- [What you have to do]
Answer these about the nursing undergarment text:
1. In FIG. 9, what secures the right peak 104R to the right cup flap?
2. In FIG. 10, where has the strap attachment clip 302 been folded?
3. In FIG. 11, what has been done with the unused O-ring 301?

- [Text excerpt]
[Begin]

Referring now to FIG. 9, the undergarment 100 is shown covering the same conventional nursing brassiere 701 on the same female mannequin torso 704 as in FIG. 7. The differences are that the left fold-down cup flap 702L has been raised to its fully-closed position, with the eye member 715 snapped to the upwardly angled hook 714 of plastic link 709L, and the right peak 104R of the front upper edge of the undergarment 100 has been secured to an uppermost portion of the right cup flap 702R with the O-ring 301, rather than with the strap attachment clip 302, as in FIG. 7.

Referring now to FIG. 10, a close-up view is shown of the right peak 104R attached to fold-down cup cover flap 702R with the silicon rubber O-ring 301. The associated strap attachment clip 302 has been folded behind the peak 104R of the undergarment 100.

Referring now to FIG. 11, a close-up view is shown of the left peak 104L attached to fold-down cup cover flap 702L with a strap attachment clip 302. The associated O-ring 301 remains unused and has been folded down on the front of the peak 104L of the undergarment 100.

[End]

- [Stored rows]
[Begin]

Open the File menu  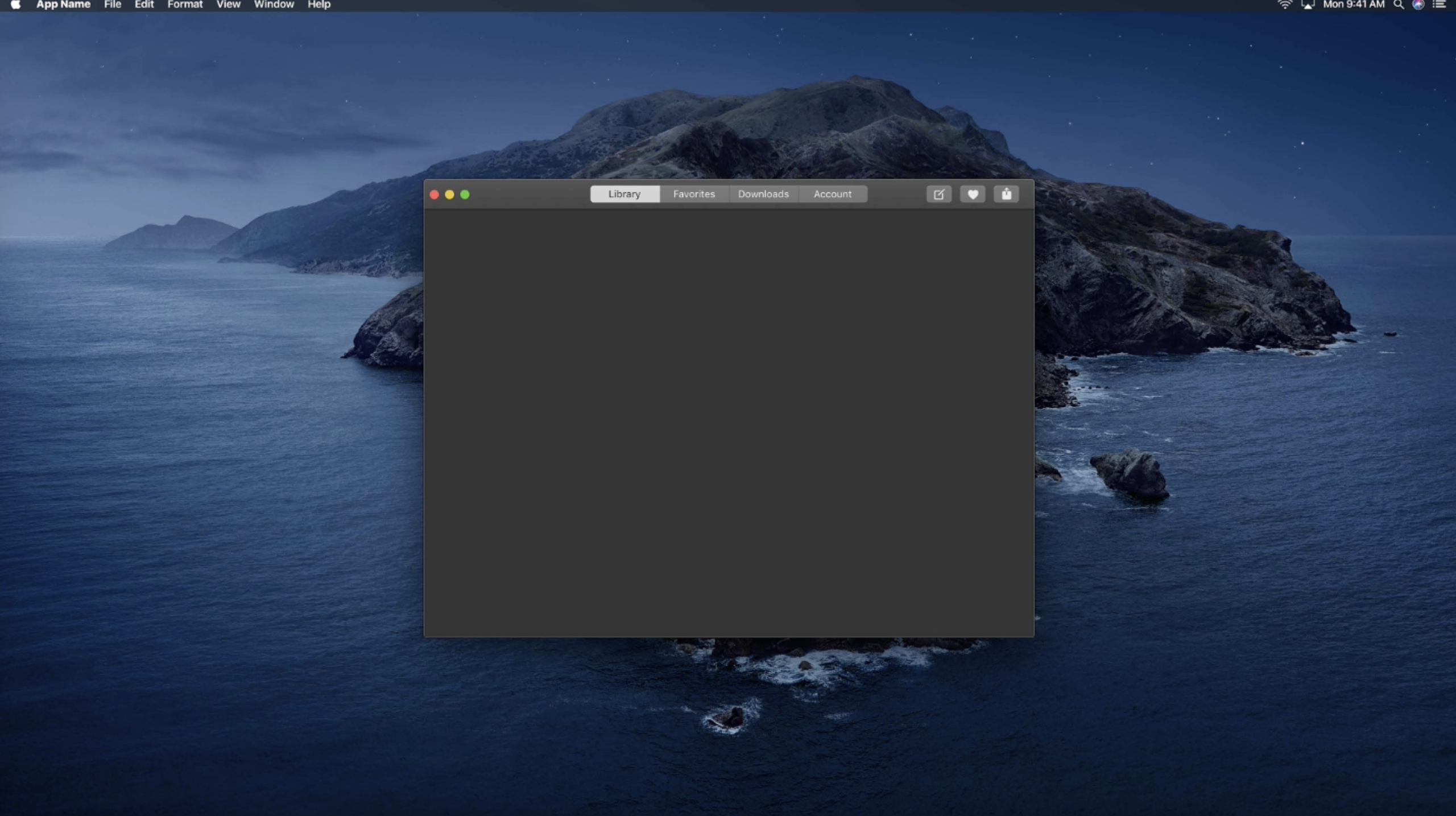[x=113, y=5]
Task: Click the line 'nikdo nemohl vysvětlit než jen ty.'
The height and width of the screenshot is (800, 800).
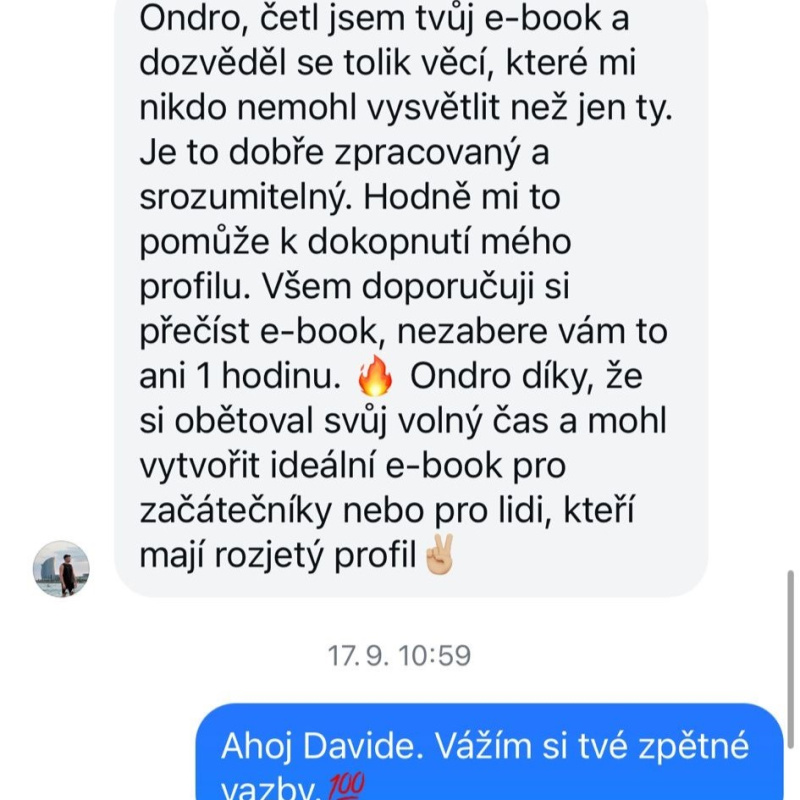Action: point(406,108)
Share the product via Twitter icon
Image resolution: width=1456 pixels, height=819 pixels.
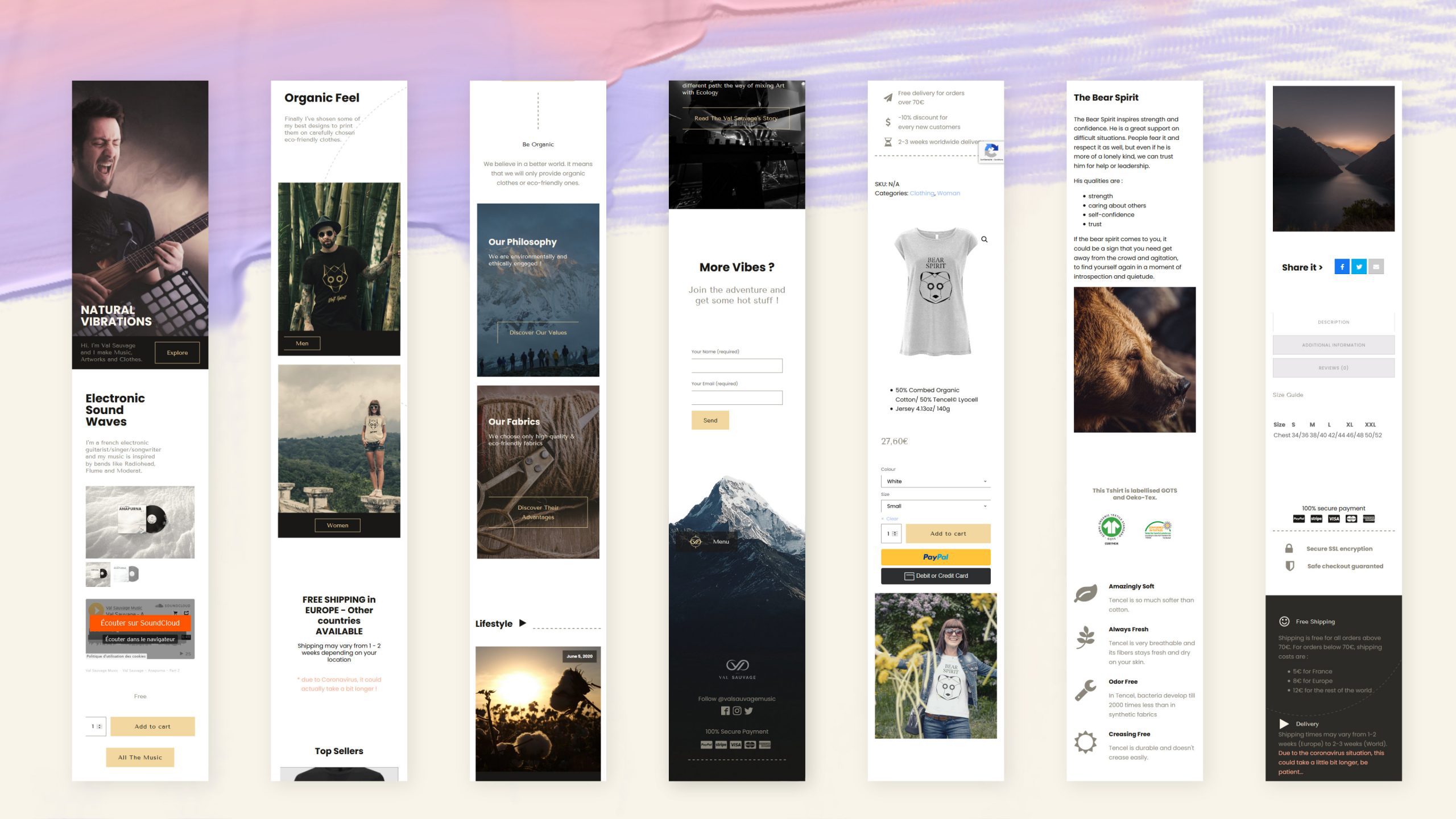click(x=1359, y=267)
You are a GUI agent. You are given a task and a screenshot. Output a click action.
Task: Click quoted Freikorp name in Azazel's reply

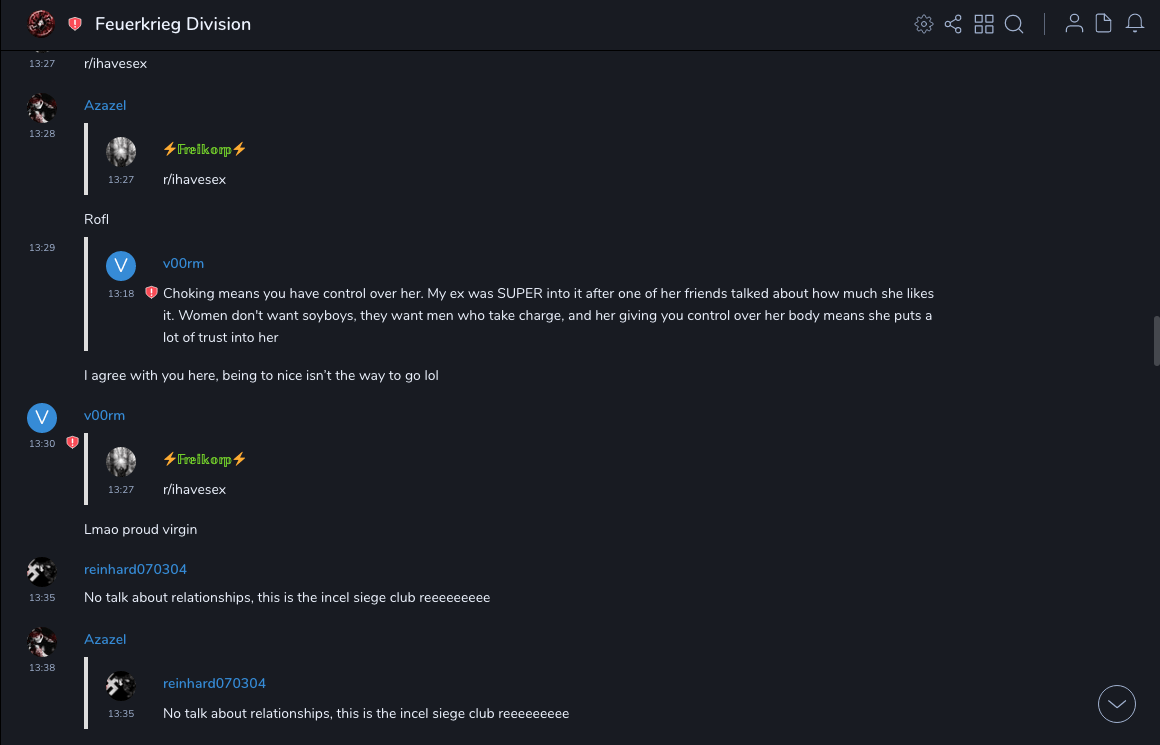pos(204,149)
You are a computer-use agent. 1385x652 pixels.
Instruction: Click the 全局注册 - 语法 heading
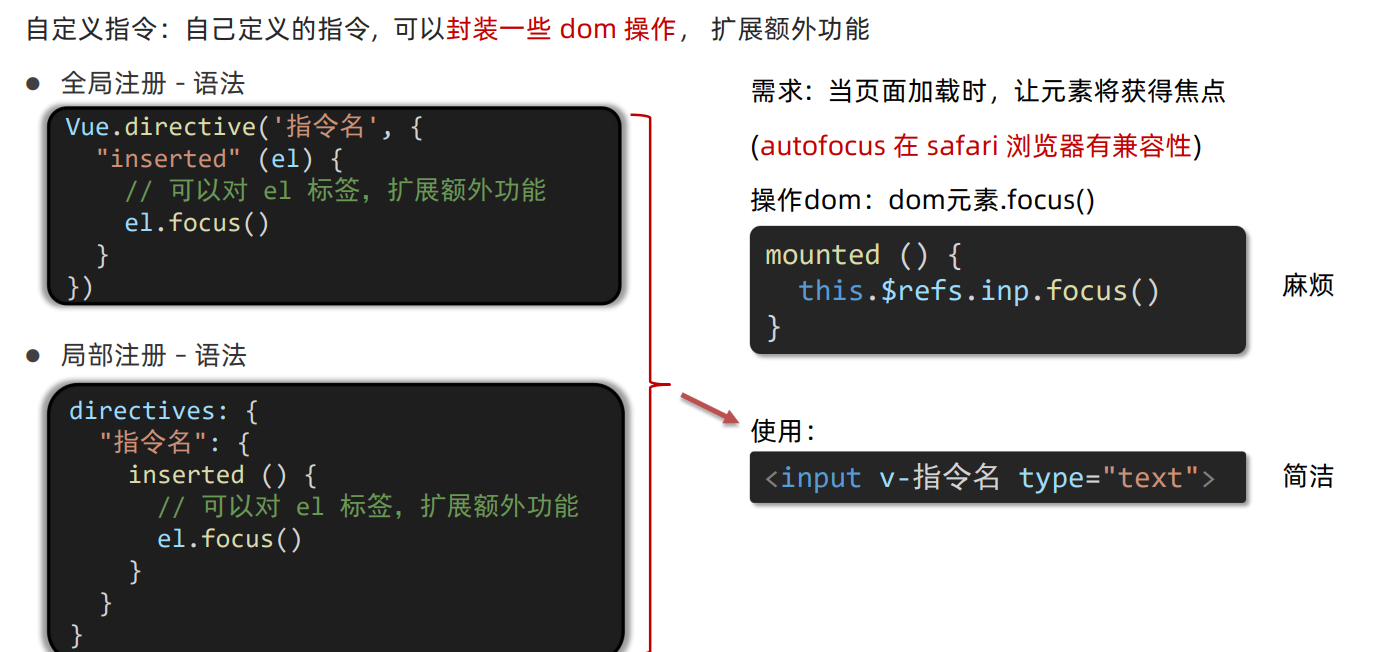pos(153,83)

[End]

- [Task solution]
1. The O-ring 301.
2. Behind the peak 104R of the undergarment 100.
3. It has been folded down on the front of the peak 104L.